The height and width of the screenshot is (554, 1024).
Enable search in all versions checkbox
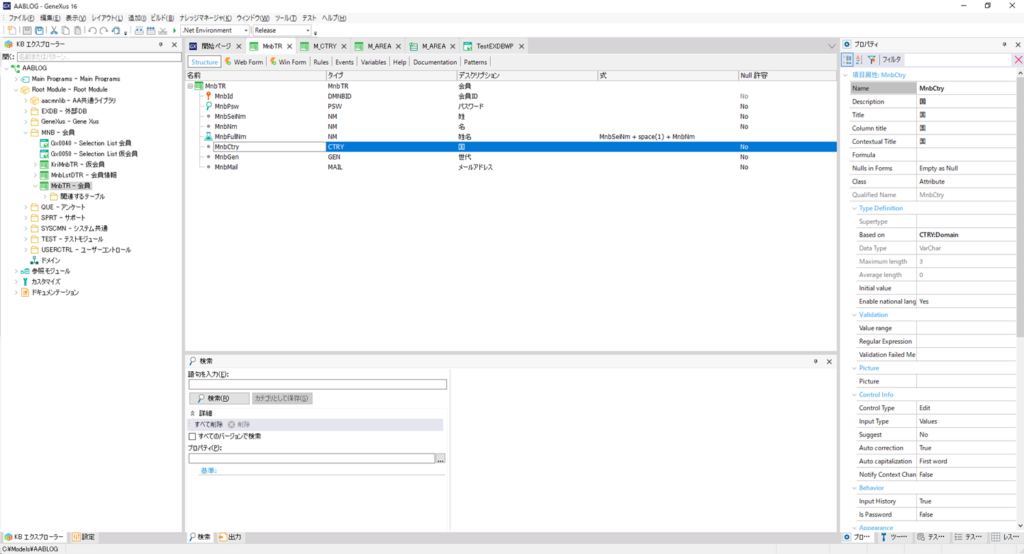193,436
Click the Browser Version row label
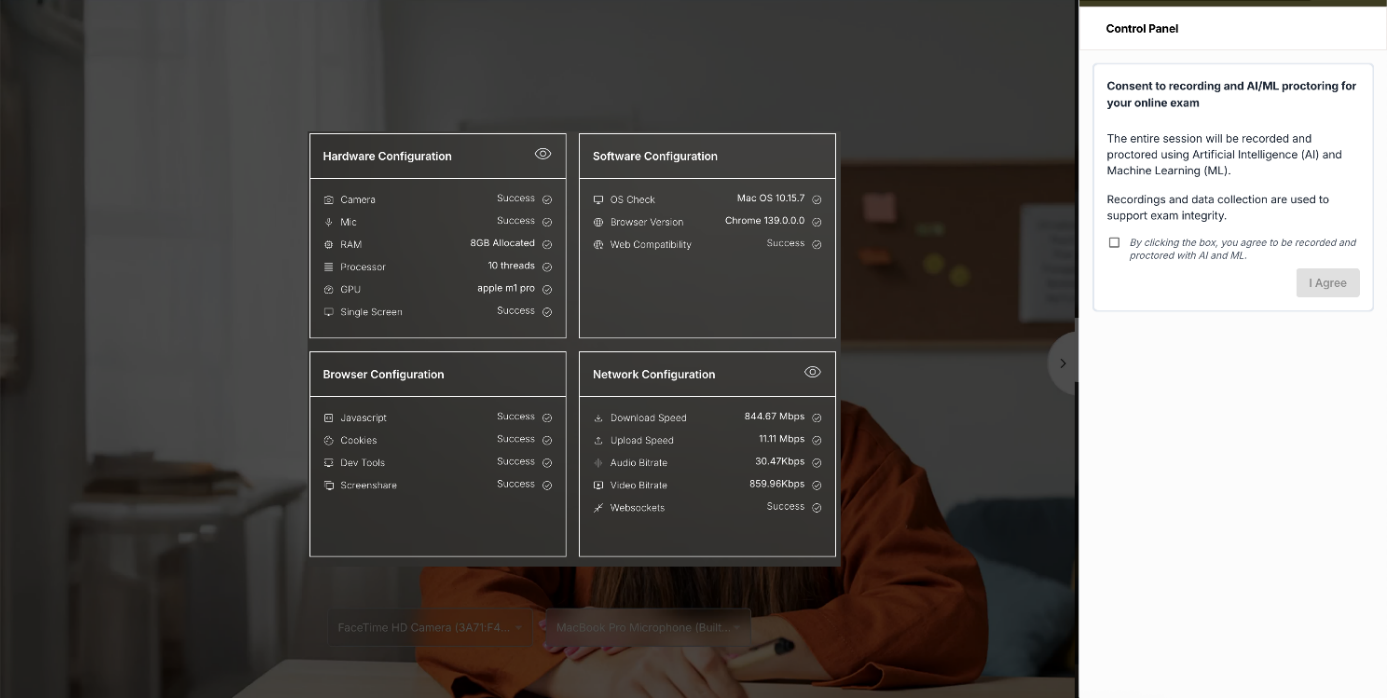The image size is (1387, 698). click(647, 222)
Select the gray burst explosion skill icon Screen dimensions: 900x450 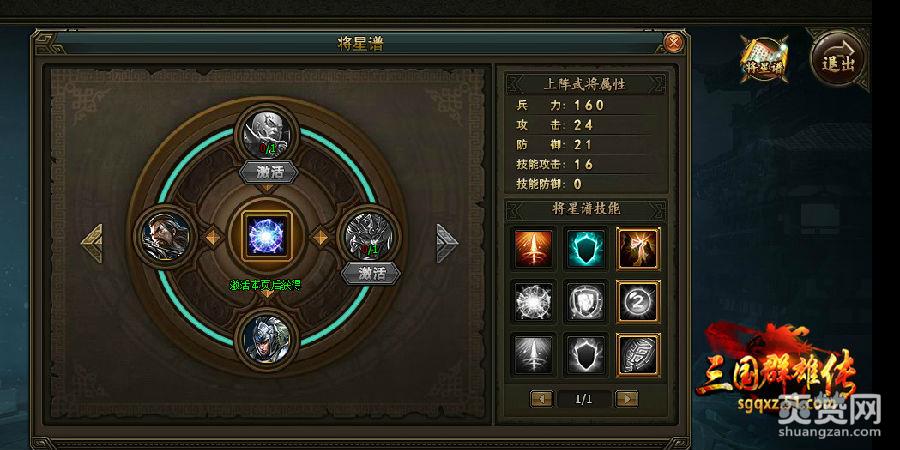(534, 301)
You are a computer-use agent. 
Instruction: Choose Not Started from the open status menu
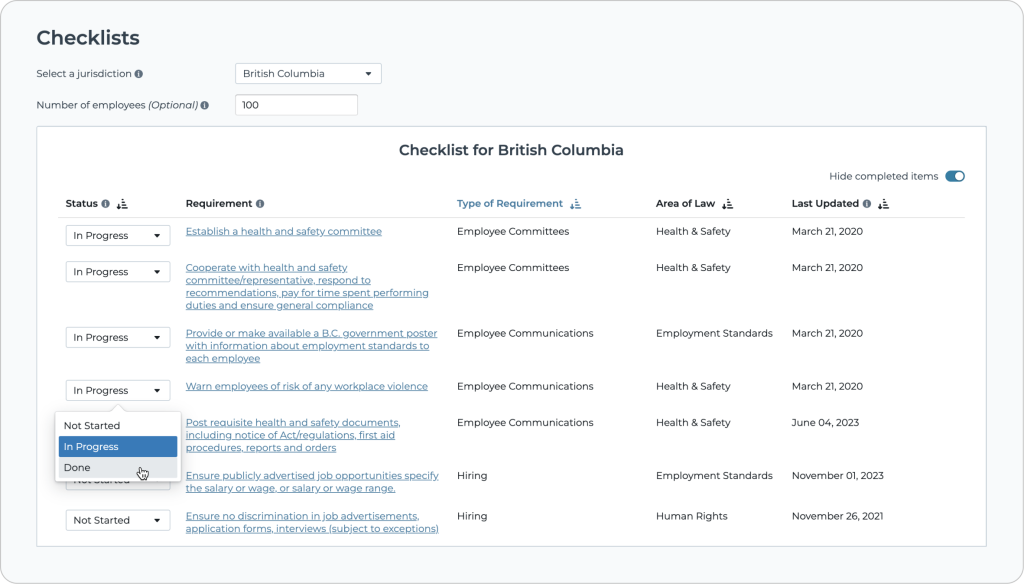pos(117,425)
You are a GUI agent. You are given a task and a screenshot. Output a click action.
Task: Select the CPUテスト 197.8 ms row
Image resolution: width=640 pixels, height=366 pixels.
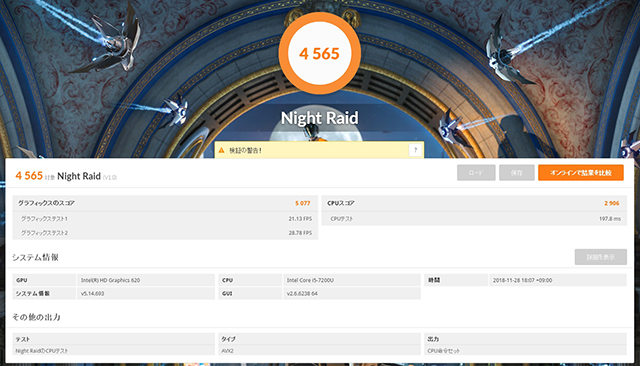(x=474, y=219)
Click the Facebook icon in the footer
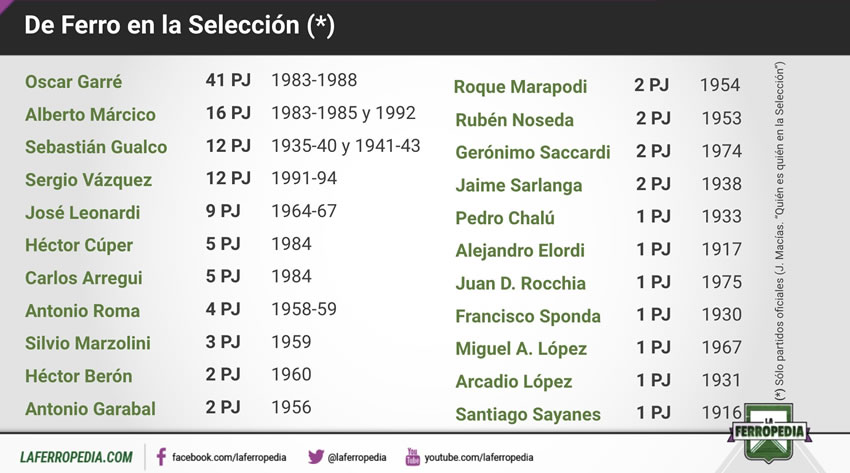 click(x=161, y=457)
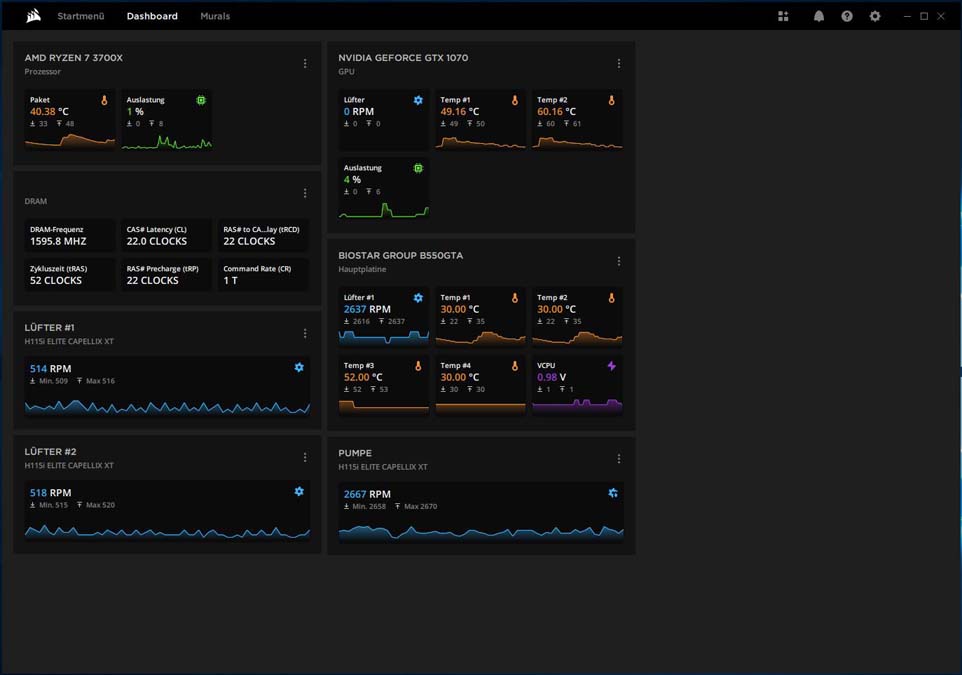Open options menu for DRAM panel
The width and height of the screenshot is (962, 675).
(x=305, y=193)
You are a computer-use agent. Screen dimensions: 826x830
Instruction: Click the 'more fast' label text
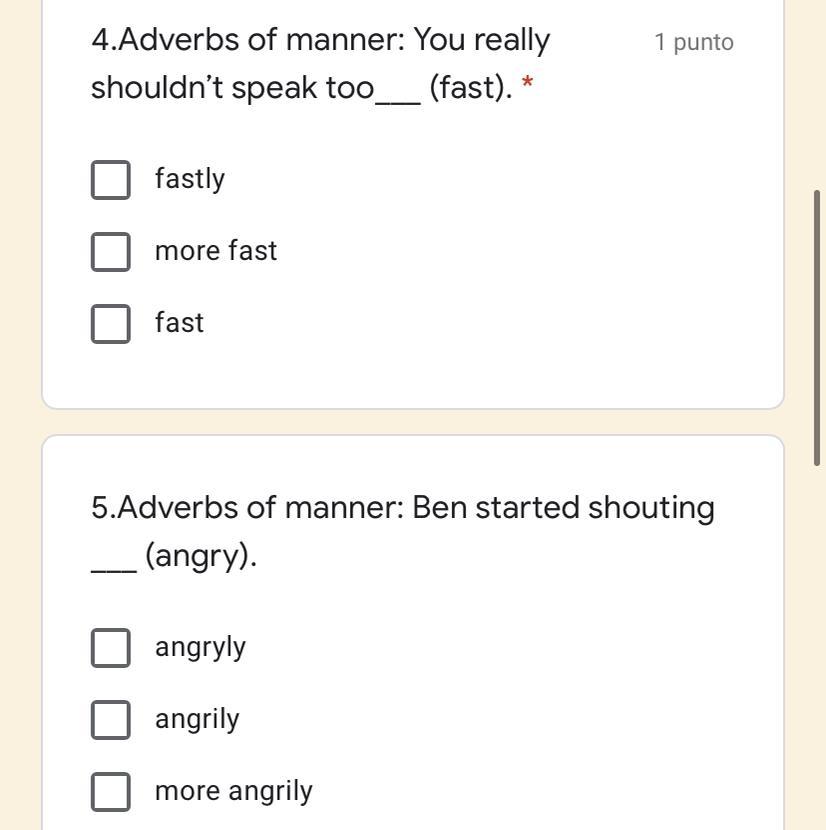pos(216,251)
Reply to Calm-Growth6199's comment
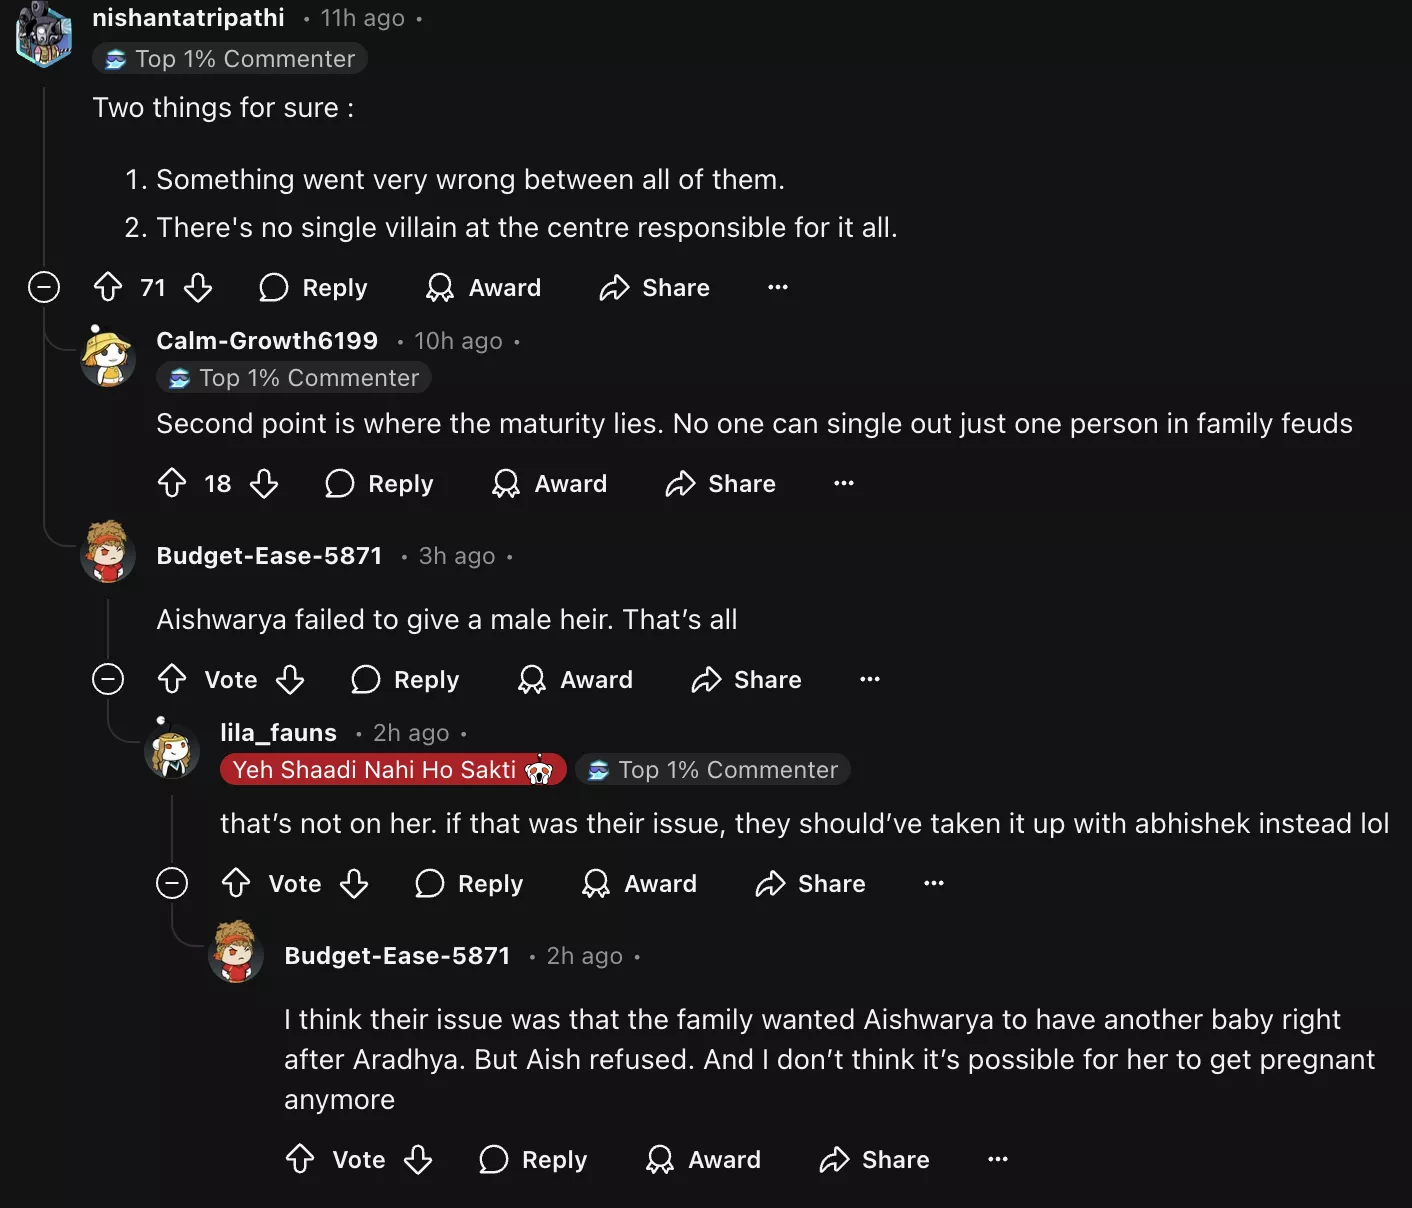Screen dimensions: 1412x1208 pos(380,484)
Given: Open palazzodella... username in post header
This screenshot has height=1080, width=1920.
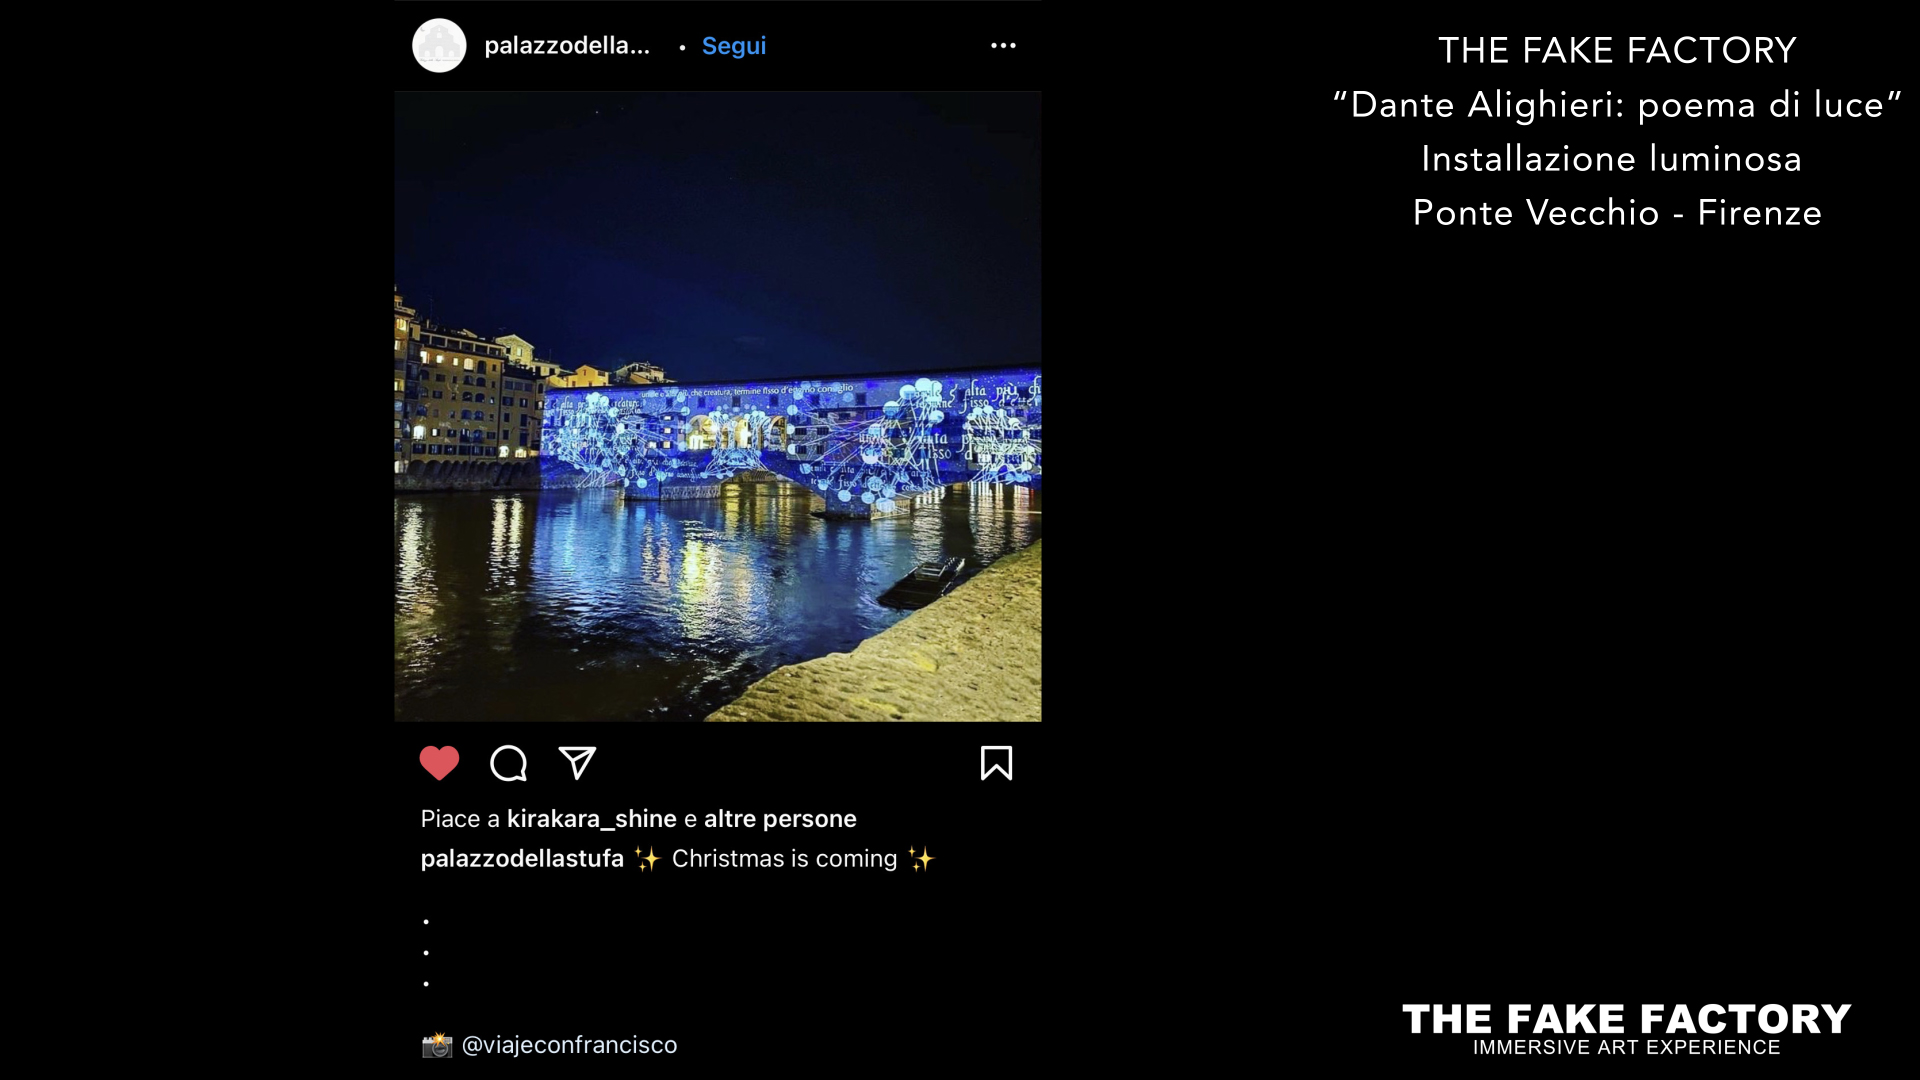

● ● ● ● ● ● ●

## [TASK BRIEF]
Pull each line that includes the word "computer" out of the material above.

## [TASK OUTPUT]
You are a computer-use agent. 
You are a computer-use agent. Screen dimensions: 826x830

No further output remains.